Keep artifacts that prove both existence and maintenance of the inventory:

  • The inventory log export (current state) showing all in-scope electronic media with cardholder data (PCI DSS v4.0.1 Requirement 9.4.5).
  • Inventory log change history or equivalent audit trail (who updated, when, what changed).
  • Procedures/runbooks: inventory management, check-in/check-out, transport, sanitization/destruction.
  • Chain-of-custody records for media moved or shipped.
  • Storage location list (approved secure storage) and access control evidence for those locations.
  • Reconciliation records: check results, exceptions, corrective actions.
  • Destruction/sanitization records tied to media identifiers.

Common exam/audit questions and hangups

Assessors typically probe four angles:

  1. Completeness: “How do you know you captured all electronic media with cardholder data?”
    Be ready with the scoping matrix and the list of media-creating processes.
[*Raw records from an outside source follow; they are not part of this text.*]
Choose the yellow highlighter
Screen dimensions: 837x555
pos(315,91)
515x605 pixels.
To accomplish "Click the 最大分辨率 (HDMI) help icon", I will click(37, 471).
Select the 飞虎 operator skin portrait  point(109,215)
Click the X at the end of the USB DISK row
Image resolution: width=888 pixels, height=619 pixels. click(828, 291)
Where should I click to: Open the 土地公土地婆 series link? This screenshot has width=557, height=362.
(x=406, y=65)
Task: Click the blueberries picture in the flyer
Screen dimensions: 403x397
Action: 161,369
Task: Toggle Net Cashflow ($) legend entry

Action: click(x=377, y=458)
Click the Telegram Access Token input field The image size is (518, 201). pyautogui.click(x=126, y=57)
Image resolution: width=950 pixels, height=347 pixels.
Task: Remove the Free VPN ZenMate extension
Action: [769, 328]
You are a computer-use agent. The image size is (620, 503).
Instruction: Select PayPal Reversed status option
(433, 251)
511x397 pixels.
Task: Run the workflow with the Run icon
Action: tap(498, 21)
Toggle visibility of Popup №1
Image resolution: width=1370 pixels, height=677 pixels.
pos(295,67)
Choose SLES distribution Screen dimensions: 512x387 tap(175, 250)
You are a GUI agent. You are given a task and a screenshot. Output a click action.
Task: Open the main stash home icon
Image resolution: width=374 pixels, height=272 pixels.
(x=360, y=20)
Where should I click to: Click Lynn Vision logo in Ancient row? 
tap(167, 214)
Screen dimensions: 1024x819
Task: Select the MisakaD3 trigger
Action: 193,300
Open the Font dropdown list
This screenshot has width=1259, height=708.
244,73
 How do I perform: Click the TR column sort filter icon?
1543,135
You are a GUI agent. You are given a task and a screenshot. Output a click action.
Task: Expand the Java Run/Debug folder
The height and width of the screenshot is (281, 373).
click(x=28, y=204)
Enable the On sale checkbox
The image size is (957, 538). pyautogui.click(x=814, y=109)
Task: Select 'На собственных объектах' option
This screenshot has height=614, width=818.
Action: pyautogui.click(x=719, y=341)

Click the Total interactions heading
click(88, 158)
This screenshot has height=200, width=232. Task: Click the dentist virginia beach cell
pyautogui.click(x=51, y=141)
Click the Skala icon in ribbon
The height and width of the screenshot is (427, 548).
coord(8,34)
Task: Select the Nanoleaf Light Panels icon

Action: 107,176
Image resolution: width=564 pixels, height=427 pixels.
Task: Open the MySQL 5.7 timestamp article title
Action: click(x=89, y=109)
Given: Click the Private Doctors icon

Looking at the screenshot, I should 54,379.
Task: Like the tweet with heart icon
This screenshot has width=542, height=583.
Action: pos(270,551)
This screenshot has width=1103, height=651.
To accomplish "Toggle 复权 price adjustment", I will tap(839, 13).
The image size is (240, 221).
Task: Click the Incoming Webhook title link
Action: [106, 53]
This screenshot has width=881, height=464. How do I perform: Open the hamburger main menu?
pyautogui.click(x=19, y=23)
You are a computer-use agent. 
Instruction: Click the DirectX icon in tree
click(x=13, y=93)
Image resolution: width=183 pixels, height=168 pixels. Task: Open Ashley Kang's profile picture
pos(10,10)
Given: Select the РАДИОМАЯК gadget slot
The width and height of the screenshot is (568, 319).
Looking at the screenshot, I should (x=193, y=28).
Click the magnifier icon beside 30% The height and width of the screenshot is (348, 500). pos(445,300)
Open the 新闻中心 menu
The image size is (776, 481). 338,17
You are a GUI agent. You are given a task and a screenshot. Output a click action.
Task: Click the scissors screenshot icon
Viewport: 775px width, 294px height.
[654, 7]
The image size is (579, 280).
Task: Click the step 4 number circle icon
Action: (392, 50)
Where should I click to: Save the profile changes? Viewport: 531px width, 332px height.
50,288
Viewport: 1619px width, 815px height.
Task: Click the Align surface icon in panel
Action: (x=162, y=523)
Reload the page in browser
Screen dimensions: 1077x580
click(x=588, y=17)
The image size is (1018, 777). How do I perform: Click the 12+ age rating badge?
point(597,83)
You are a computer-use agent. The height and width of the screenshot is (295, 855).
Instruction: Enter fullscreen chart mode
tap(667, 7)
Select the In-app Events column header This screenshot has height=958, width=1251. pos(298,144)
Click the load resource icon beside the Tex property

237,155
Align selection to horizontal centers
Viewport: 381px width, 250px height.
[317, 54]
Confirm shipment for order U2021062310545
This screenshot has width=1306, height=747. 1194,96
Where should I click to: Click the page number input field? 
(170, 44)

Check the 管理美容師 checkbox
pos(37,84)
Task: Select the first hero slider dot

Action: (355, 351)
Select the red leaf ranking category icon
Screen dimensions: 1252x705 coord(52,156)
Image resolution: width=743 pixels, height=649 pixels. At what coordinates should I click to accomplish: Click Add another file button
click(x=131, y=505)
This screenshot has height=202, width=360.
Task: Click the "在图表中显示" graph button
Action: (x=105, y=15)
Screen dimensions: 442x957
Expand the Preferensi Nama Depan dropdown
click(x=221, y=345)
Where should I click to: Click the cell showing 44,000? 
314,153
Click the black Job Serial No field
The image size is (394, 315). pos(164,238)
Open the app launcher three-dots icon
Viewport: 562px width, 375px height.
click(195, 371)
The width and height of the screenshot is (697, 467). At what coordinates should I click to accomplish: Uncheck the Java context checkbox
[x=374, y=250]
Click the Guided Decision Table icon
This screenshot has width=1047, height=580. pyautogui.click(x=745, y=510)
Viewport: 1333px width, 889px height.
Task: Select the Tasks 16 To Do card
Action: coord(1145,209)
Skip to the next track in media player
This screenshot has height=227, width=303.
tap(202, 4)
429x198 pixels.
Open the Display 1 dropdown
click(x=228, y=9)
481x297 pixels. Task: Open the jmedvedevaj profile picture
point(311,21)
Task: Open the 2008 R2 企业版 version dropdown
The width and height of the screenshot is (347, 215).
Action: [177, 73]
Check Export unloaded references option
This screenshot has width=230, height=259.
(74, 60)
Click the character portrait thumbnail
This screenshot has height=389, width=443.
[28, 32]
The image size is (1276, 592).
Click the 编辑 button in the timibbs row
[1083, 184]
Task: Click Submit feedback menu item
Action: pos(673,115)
  2. Accuracy: “Show me three items in the log and where they are physically stored.”
    Have staff who can retrieve media and demonstrate location controls.

  3. Maintenance: “How is the log updated when media moves or is destroyed?”
    Point to triggers, workflows, and recent examples with timestamps.

  4. Third party handling: “Do any third parties store or destroy your media? Show evidence.”
    Produce chain-of-custody and destruction records mapped to your inventory IDs.

Frequent implementation mistakes (and how to avoid them)

  • Mistake: Inventory only covers backup tapes.
    Fix: Expand scope to any electronic media that can contain cardholder data, including removable drives and endpoint-generated files.

  • Mistake: Inventory exists but has no owners.
    Fix: Require a named custodian and a backup role for each item. Ownership drives accountability during reconciliations.

  • Mistake: No lifecycle closure.
    Fix: Treat “destroyed/sanitized” as a controlled end state requiring evidence and a final inventory update.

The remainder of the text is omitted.